See Obama Administration to Issue Decree on Transgender Access to School Restrooms
”WASHINGTON — In the middle of a legal fight with North Carolina over transgender rights, the Obama administration is planning to issue a sweeping decree telling every public school district in the country to allow transgender students to use the bathrooms that match their gender identity.”
The constitutional arguments about sex-segregated bathrooms were exhaustively debated during the proposed Equal Rights Amendment and concluded that even with the ERA sex-segregated bathrooms were protected!
See: SHE THE PEOPLE: THE NINETEENTH AMENDMENT, SEX EQUALITY, FEDERALISM, AND THE FAMILY
"But during the 1970s, the decade sex discrimination doctrine was born, the law of equal protection had begun to contract around segregation as the archetypal scene of racial harm, group classification as its technology, and blindness as its remedy. A particular -- and highly stylized -- memory of race discrimination thus supplied the legal template for constitutional debates about sex discrimination.
During the 1970s, constitutional debates over sex discrimination continually referred back to this historically particular conception of race discrimination. In debates over the ERA, a litmus test for commitment to the sex equality principle was willingness to treat sex like race, which in turn translated into the question, reiterated in debate after debate: but would you eliminate sex-segregated bathrooms?[26]"
Footnote 26 is as follows:
” JANE J. MANSBRIDGE, WHY WE LOST THE ERA 114 (1986) ("Unisex toilets became one of the four major themes that activists speaking to reporters and writing in the newspapers stressed as central to their opposition."). Proponents of the ERA denied that the amendment would necessarily lead to unisex bathrooms, and argued that privacy doctrine would protect bathrooms from sex desegregation. Barbara Brown, Thomas I. Emerson, Gail Falk & Ann E. Freedman, The Equal Rights Amendment: A Constitutional Basis for Equal Rights for Women, 80 YALE L. J. 871, 901 (1971) (arguing that "the right of privacy would permit the separation of the sexes in public rest rooms, segregation by sex in sleeping quarters of prisons or similar public institutions, and appropriate segregation of living conditions in the armed forces"); Ruth Bader Ginsburg, The Fear of the Equal Rights Amendment, WASH. POST, Apr. 7, 1975, at A21 ("Separate places to disrobe, sleep, perform personal bodily functions are permitted, in some situations required, by regard for individual privacy.").
So where does Obama get the authority to forbid sex segregated bathrooms in your local school?

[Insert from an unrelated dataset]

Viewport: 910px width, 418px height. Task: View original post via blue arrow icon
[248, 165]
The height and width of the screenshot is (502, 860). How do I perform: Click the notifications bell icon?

Is it not time for patriotic America citizens to rise up in rebellion against a federal government which is acting in rebellion to our written Constitution and its legislative intent?
JWK
Loretta Lynch, our United States Attorney General, does not have authority to alter what the people have agreed to in their written Constitution. To assume she has such power is to assume” the servant is above his master; that the representatives of the people are superior to the people themselves.”___ quoting Hamilton in Federalist No 78.